| MATERIAL PROVIDED |
*** Block opens ***

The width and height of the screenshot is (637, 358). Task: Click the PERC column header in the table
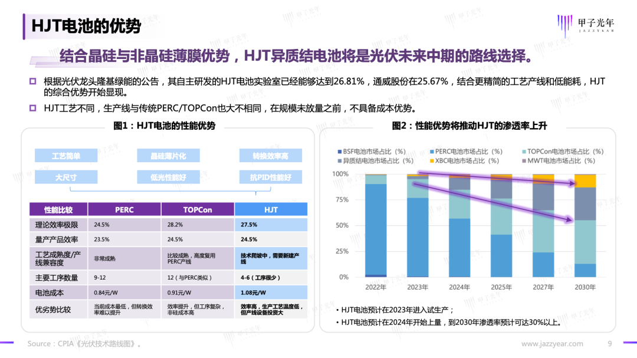pos(124,209)
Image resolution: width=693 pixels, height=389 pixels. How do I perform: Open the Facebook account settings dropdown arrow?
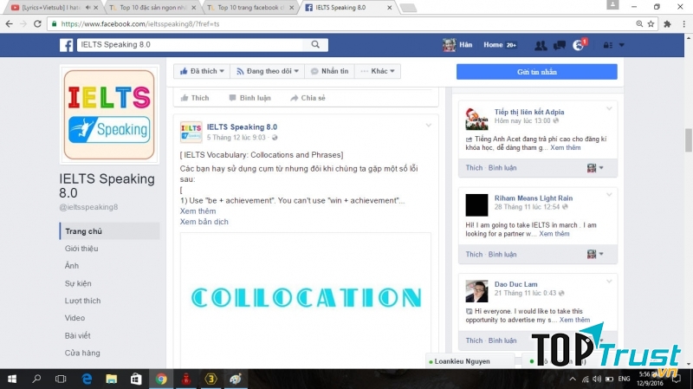point(619,45)
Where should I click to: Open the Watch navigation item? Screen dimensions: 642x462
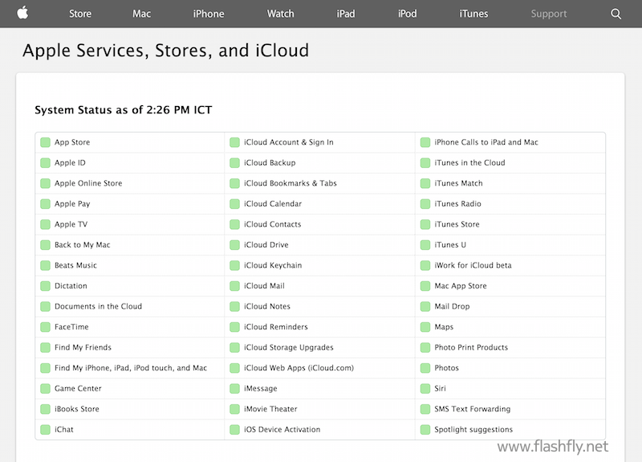(x=280, y=14)
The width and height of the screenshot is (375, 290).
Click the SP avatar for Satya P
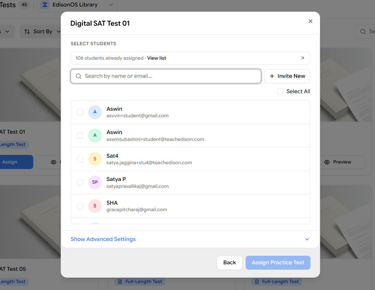coord(95,182)
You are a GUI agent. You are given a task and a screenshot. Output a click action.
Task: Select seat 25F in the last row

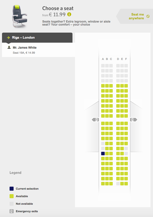(126, 184)
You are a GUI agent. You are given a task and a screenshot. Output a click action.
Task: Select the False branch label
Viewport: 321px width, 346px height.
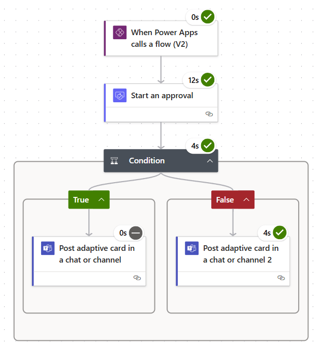point(225,200)
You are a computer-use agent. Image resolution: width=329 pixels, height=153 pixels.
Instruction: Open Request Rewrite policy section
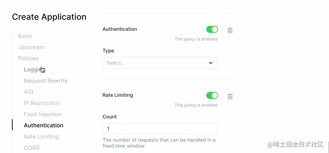pyautogui.click(x=46, y=81)
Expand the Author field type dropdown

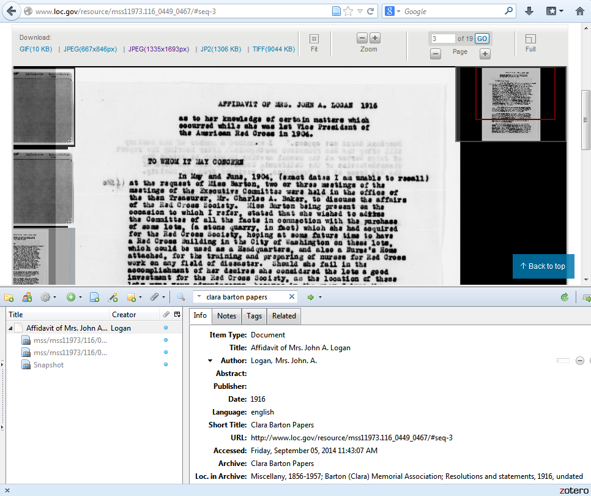(x=210, y=361)
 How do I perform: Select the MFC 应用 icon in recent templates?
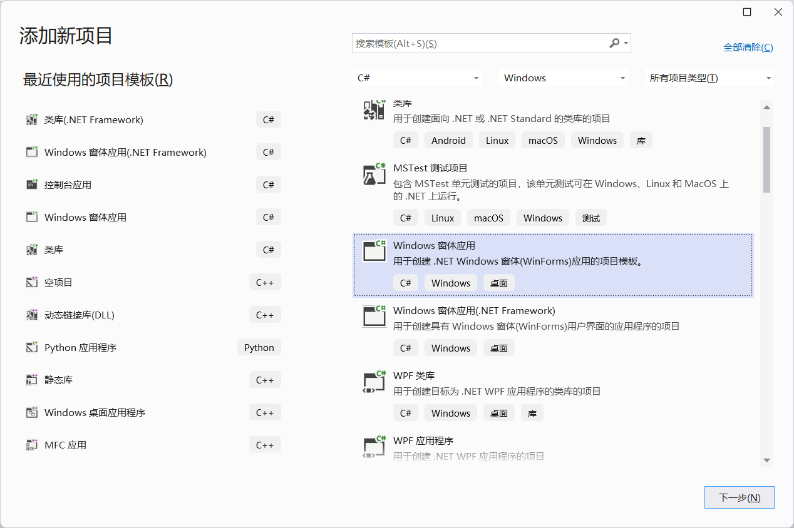tap(32, 445)
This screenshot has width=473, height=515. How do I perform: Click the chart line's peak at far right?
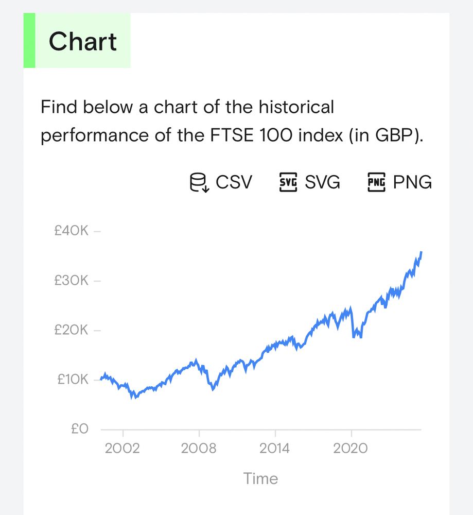[421, 252]
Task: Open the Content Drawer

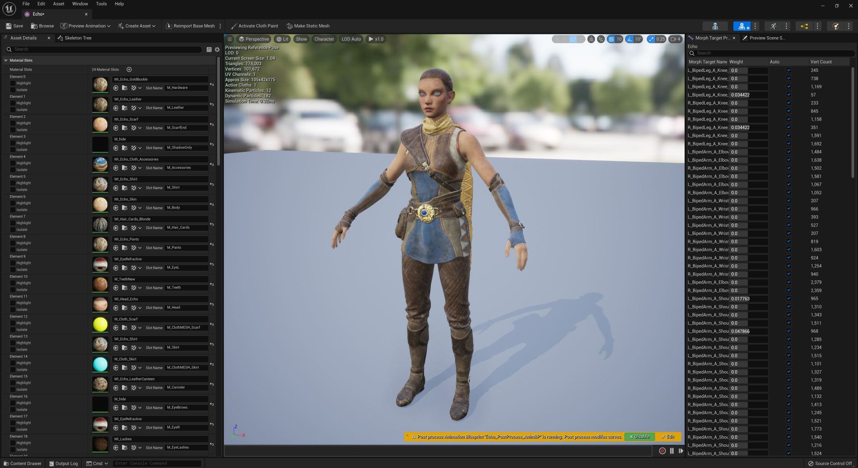Action: [22, 464]
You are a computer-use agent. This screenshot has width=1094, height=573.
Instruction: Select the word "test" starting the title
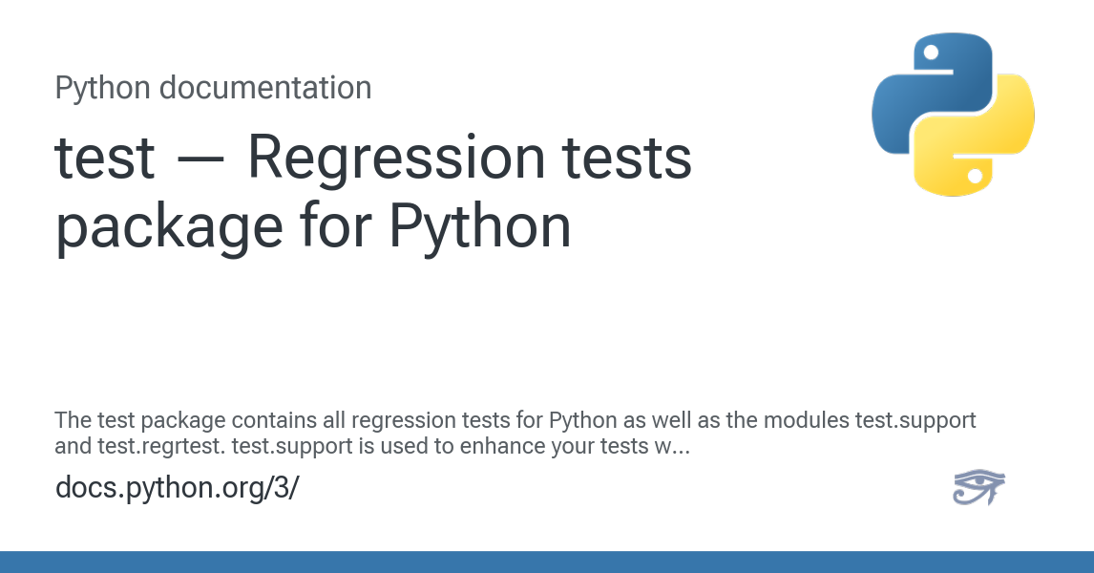(104, 158)

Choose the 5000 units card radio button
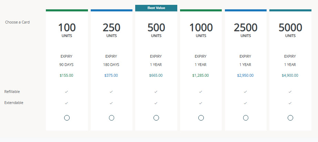[x=290, y=118]
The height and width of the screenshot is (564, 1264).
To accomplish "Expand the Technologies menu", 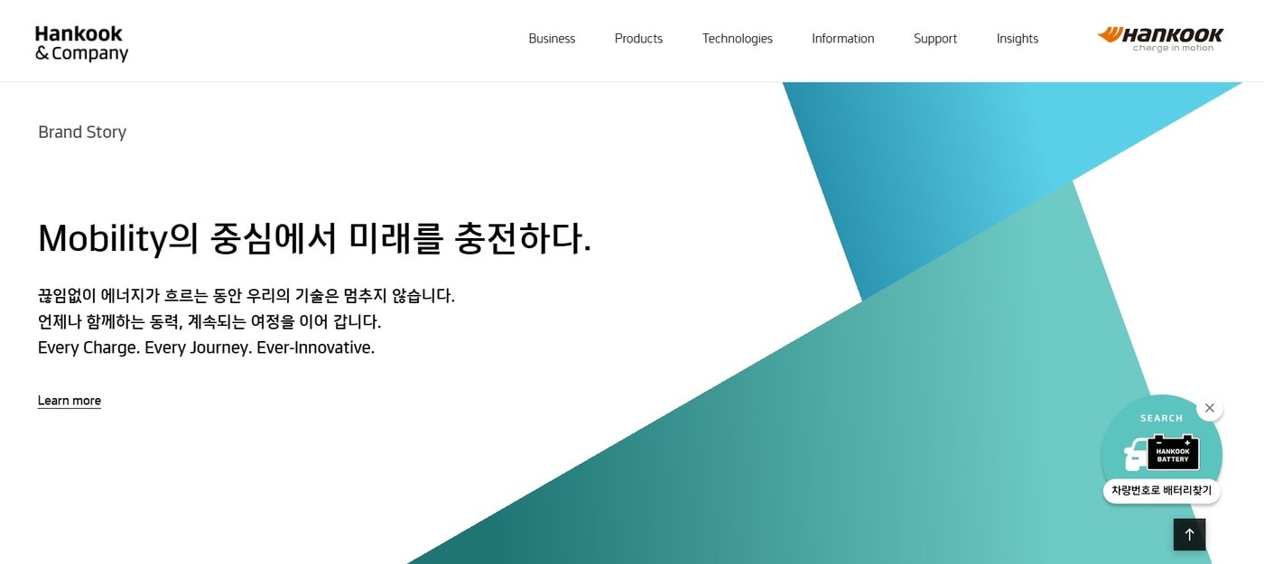I will (737, 38).
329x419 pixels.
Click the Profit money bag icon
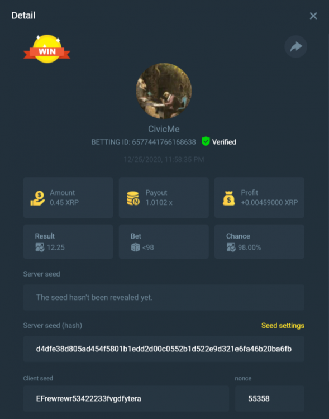pyautogui.click(x=229, y=198)
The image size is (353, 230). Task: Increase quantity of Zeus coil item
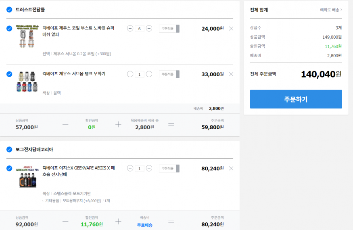click(149, 28)
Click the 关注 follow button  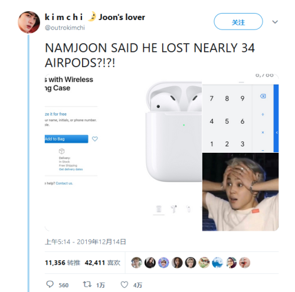click(x=238, y=22)
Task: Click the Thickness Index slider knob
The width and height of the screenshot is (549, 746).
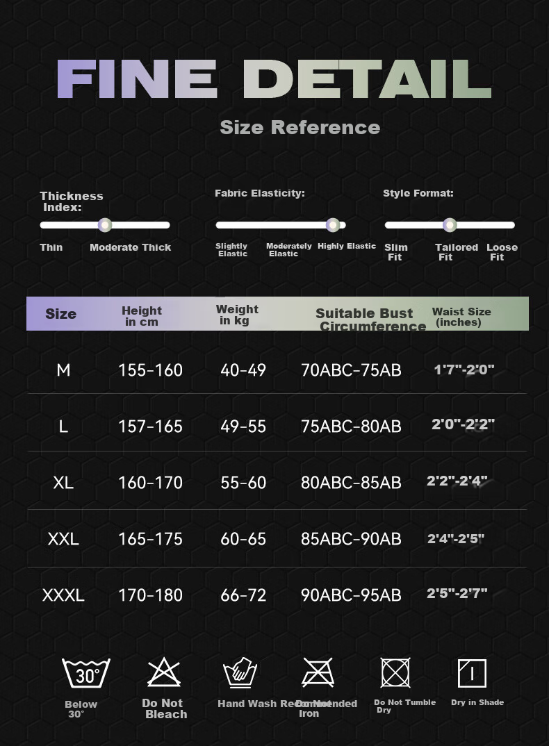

*** Block closes ***

Starting with the line above that holds "The width and height of the screenshot is (375, 290).", restate each line word for word up to and including the line that holds "Task: Select the False branch label". Drop the pictures.

The width and height of the screenshot is (375, 290).
Click the SP avatar for Satya P
coord(95,182)
You are a GUI agent. You are given a task and a screenshot. Output a click action.
Task: Select seat 25F in the last row

(126, 184)
You are a GUI agent. You are given a task and a screenshot. Output a click action.
Task: Select the False branch label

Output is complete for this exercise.